A convoy of Iraqi peshmerga fighters and weaponry made its way across southeastern Turkey on Wednesday en route for the Syrian town of Kobani to try to help fellow Kurds break an Islamic State siege which has defied US-led air strikes.
Kobani, on the border with Turkey, has been under assault from Islamic State militants for more than a month and its fate has become a test of the US-led coalition’s ability to combat the Sunni insurgents.
Weeks of air strikes on Islamic State positions around Kobani and the deaths of hundreds of their fighters have failed to break the siege.

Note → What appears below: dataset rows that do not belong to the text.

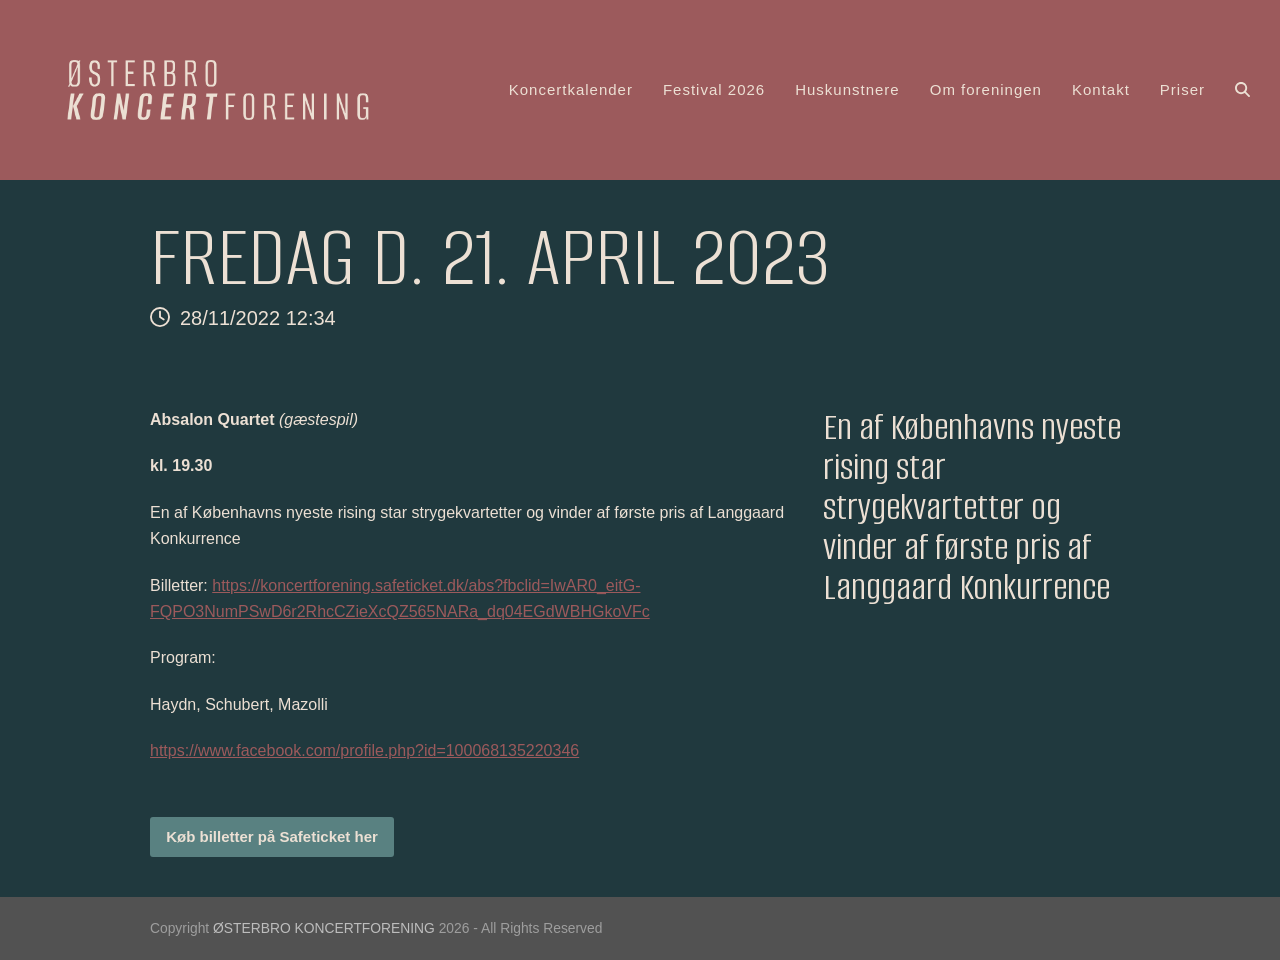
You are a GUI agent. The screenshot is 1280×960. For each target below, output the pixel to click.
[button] (1242, 90)
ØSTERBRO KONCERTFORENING (324, 928)
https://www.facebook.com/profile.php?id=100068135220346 (364, 750)
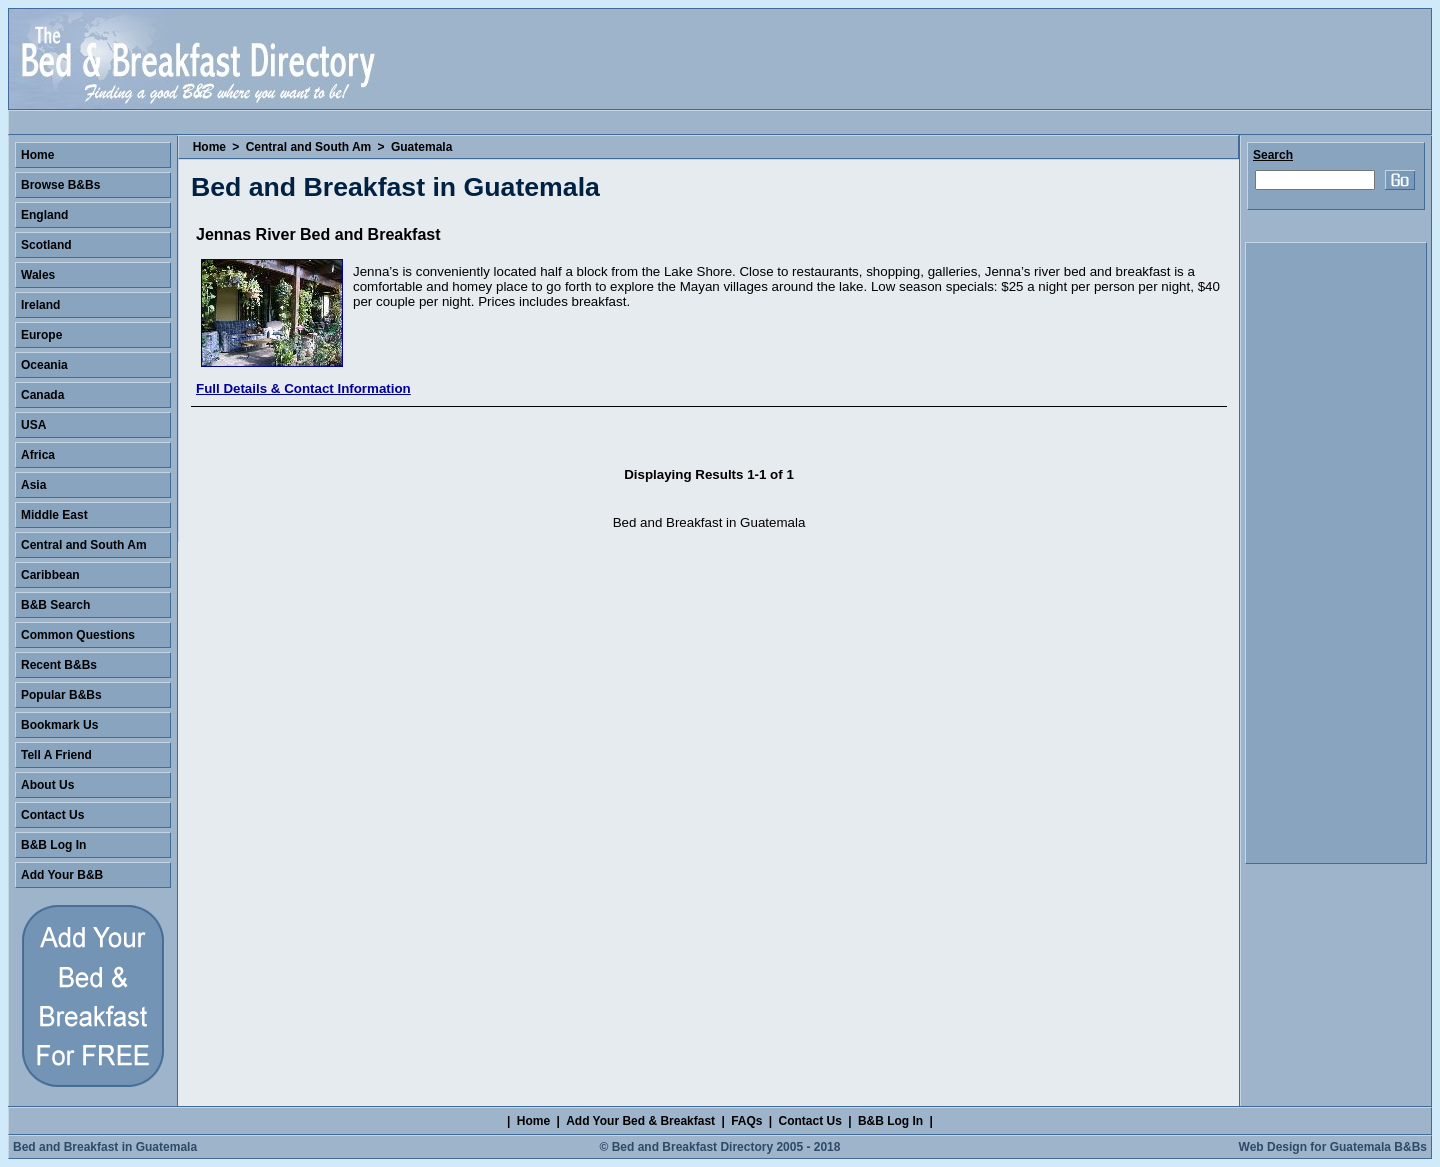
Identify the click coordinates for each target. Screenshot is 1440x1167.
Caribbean (50, 575)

The Kurds and their international allies hope the arrival of the peshmerga, along with heavier weapons, can turn the tide.
Thousands of people took to the streets of the Turkish border town of Suruc, descending on its tree-lined main square and spilling into side streets, some with faces painted in the colors of the Kurdish flag, waiting to cheer on the convoy.
“All the Kurds are together. We want them to go and fight in Kobani and liberate it,” said Issa Ahamd, an 18-year-old high school student among the almost 200,000 Syrian Kurds who have fled to Turkey since the assault on Kobani began.
An initial group of between 90 and 100 peshmerga fighters arrived by plane amid tight security in the southeastern Turkish city of Sanliurfa overnight, according to Adham Basho, a member of the Syrian Kurdish National Council from Kobani.
A Kurdish television channel meanwhile showed footage of what it said was the convoy of peshmerga vehicles laden with weapons. The trucks have been snaking their way through southern Turkey towards Kobani after crossing from northern Iraq.
Saleh Moslem, co-chair of the Syrian Kurdish Democratic Union Party (PYD), said the peshmerga were expected to bring heavy arms to Kobani — known as Ayn al-Arab in Arabic.
“It’s mainly artillery, or anti-armor, anti-tank weapons,” he said. The lightly armed Syrian Kurds have said such weaponry is crucial to driving back Islamic State insurgents, who have used armored vehicles and tanks in their assault.
Kurdistan’s Minister of Peshmerga, Mustafa Sayyid Qader, told local media on Tuesday that no limits had been set to how long the forces would remain in Kobani. The Kurdistan Regional Government has said the fighters would not engage in direct combat in Kobani but rather provide artillery support.